* Your instructions *
Retype, exactly as they appear below, the lines between the line holding "Task: Switch to the 最新 tab" and the line holding "You are a computer-use agent. 506x282 pixels.", both ends included.

Data records:
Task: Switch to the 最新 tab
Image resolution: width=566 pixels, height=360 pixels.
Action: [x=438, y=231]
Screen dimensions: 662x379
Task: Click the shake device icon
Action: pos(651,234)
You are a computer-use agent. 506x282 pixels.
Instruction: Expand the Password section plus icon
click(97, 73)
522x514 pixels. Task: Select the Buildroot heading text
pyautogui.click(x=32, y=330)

* * *

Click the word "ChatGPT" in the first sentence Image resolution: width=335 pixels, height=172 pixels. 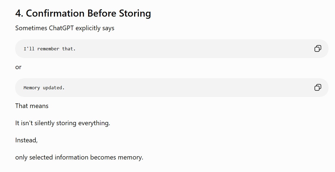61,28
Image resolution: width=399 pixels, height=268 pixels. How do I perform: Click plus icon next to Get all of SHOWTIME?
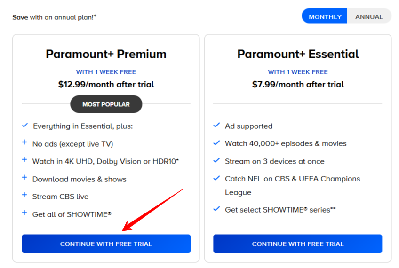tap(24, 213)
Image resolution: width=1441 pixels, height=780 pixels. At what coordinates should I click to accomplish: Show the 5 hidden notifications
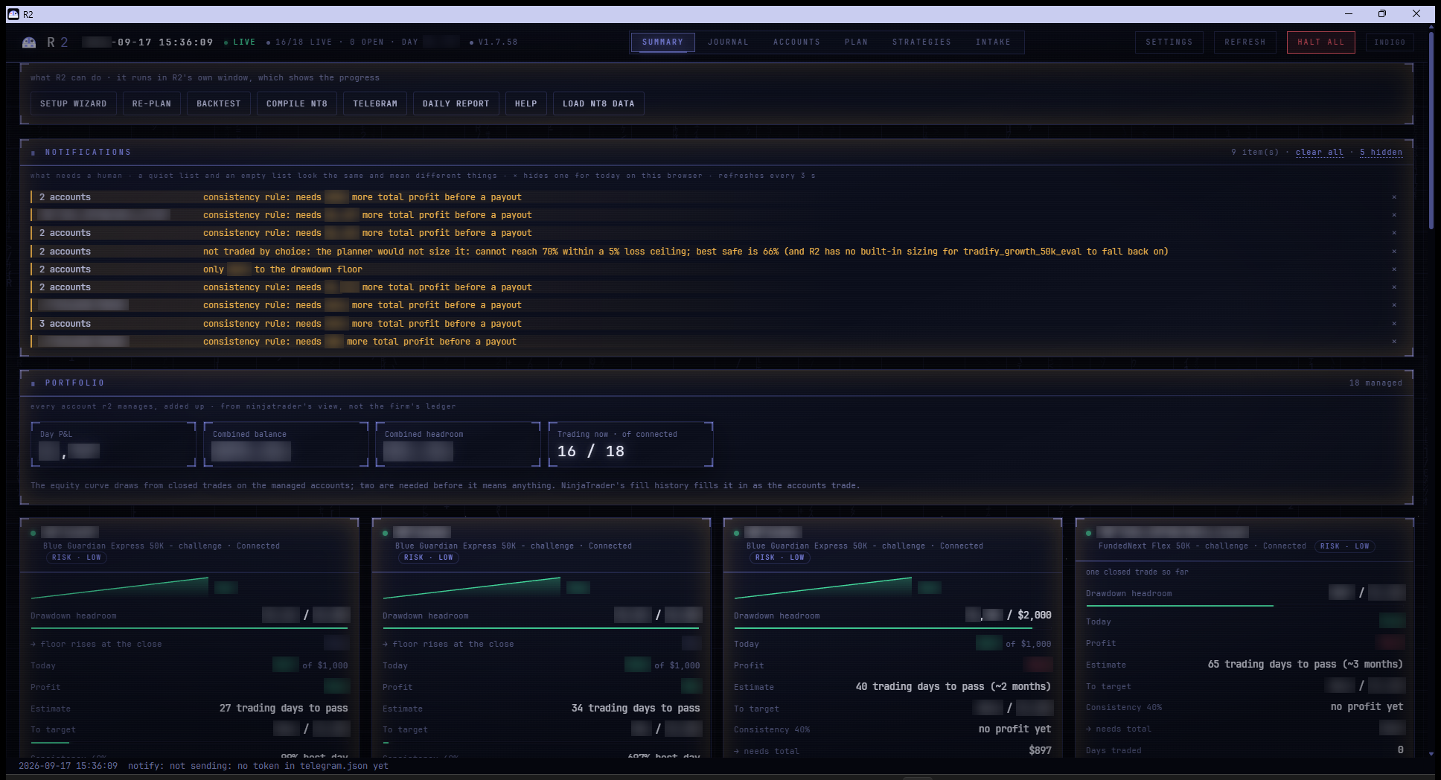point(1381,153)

* Answer space *
Task: Switch to the 最新 tab
Image resolution: width=566 pixels, height=360 pixels.
Action: [x=438, y=231]
Screen dimensions: 662x379
Task: Click the shake device icon
Action: pos(651,234)
You are a computer-use agent. 506x282 pixels.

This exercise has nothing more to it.